Hunza (Burushaski: ہنزو , Wakhi, and Urdu: ہنزہ) is a mountainous valley in the Gilgit-Baltistan region of Pakistan. The Hunza is situated in the extreme northern part of Pakistan, bordering with the Wakhan Corridor of Afghanistan and the Xinjiang region of China.
Hunza was formerly a princely state bordering Xinjiang (autonomous region of China) to the northeast and Pamir to the northwest, which survived until 1974, when it was finally dissolved by Zulfikar Ali Bhutto. The state bordered the Gilgit Agency to the south and the former princely state of Nagar to the east. The state capital was the town of Baltit (also known as Karimabad); another old settlement is Ganish Village which means ancient god “Ganesh village. Hunza was an independent principality for more than 900 years, until the British gained control of it and the neighbouring valley of Nagar between 1889 and 1892 through a military conquest. The then Mir/Tham (ruler) Mir Safdar Ali Khan of Hunza fled to Kashghar in China and sought what would now be called political asylum.

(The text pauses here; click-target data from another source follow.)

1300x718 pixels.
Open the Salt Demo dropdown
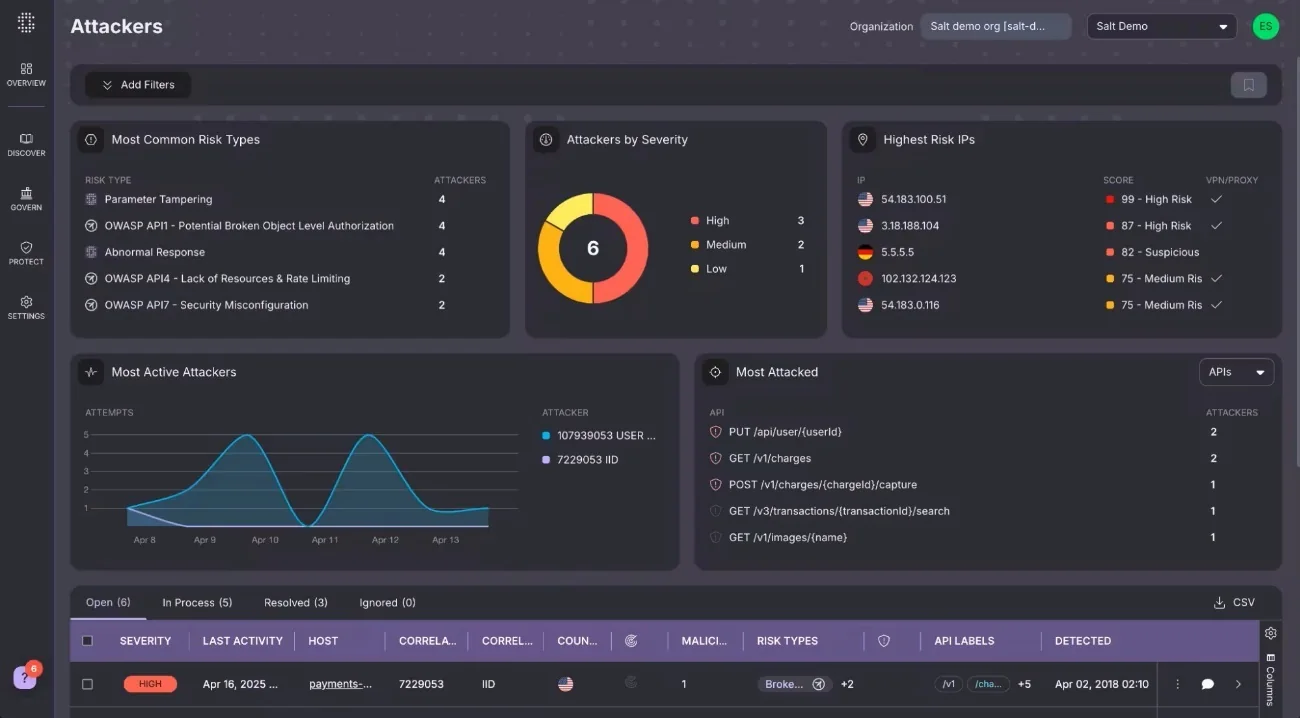click(x=1161, y=26)
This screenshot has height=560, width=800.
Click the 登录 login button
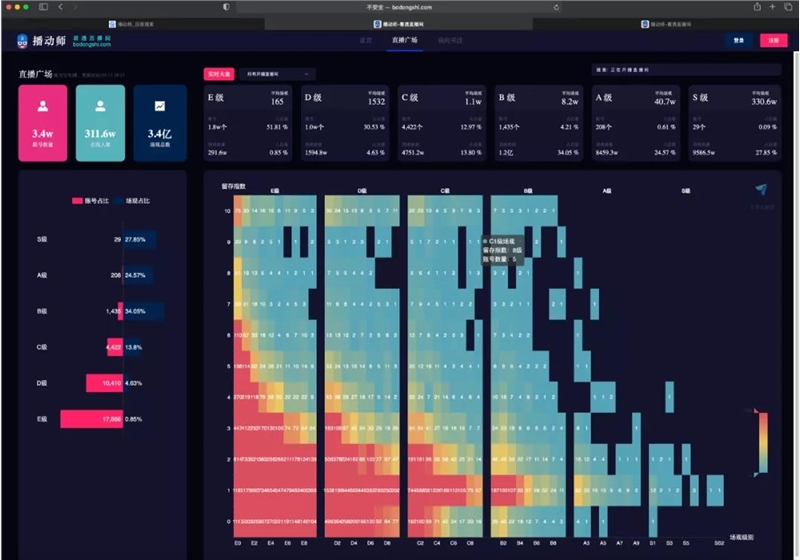click(x=739, y=41)
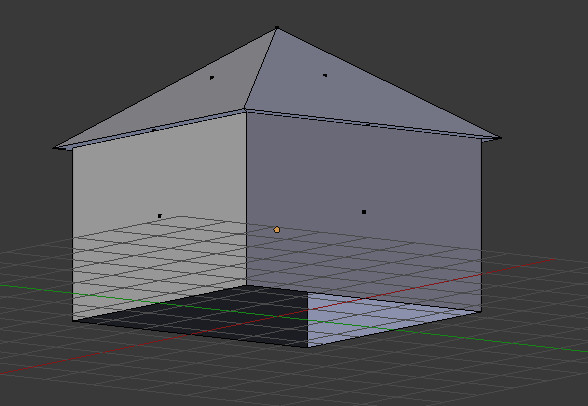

The local language is Brushuski, Wakhi, Shina and Domki. Urdu and English are also understood by most of the people 95% Urdu and 75% English, Urdu is the national language and is spoken throughout Pakistan as lingua franca. Local language is Brushuski, Wakhi, Shina and Domki, As elsewhere in Pakistan, English is fairly widely spoken among the educated classes and those involved in the tourist industry.